→ Your goal
Among the lines below, copy each one in which "question" appears.

[Excerpts from a dataset]

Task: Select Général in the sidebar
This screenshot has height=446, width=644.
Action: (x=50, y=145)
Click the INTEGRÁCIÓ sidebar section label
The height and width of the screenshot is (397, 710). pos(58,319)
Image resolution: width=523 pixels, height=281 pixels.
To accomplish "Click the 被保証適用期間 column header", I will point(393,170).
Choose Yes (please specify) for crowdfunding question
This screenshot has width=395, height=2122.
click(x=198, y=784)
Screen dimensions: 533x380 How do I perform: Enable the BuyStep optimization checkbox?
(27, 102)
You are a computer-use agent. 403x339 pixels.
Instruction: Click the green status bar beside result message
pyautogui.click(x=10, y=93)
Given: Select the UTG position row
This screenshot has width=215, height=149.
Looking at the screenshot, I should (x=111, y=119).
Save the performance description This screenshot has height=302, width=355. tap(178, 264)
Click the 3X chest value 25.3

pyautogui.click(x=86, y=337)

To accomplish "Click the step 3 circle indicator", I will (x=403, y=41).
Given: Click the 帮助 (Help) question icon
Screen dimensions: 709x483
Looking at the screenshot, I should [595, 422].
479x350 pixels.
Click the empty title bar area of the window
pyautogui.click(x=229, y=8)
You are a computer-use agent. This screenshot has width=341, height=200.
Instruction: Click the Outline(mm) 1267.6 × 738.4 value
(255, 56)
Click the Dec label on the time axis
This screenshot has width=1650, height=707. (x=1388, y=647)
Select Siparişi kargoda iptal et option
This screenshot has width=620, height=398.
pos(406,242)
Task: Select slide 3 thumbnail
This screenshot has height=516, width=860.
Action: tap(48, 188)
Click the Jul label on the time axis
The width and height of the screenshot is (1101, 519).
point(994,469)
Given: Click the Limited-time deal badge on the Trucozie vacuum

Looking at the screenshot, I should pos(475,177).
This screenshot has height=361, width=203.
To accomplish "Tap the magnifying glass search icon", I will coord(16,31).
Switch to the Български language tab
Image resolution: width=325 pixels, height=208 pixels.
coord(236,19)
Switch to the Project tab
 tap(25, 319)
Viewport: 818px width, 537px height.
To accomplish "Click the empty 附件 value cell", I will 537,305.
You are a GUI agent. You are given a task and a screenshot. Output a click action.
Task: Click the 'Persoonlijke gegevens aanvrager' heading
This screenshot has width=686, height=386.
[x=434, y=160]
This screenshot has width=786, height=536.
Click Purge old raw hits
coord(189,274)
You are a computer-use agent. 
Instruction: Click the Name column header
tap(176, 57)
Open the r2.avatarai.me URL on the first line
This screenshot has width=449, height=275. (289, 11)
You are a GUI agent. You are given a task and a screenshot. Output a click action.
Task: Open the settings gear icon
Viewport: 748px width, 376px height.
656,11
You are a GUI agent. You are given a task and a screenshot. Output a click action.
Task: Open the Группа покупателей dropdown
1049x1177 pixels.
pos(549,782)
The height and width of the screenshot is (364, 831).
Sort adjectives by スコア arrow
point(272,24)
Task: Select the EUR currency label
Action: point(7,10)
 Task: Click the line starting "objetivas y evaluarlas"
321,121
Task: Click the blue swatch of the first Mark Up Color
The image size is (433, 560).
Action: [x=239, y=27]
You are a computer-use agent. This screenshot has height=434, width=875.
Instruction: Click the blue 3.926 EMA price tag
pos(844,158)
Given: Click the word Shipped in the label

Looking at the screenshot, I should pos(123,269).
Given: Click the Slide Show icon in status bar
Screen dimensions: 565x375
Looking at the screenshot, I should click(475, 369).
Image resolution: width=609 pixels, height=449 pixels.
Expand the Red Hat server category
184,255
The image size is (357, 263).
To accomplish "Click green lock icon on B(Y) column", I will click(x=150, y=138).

→ Output for this exercise
Choose Yes (please specify) for crowdfunding question
Given: Click the 帮助 (Help) question icon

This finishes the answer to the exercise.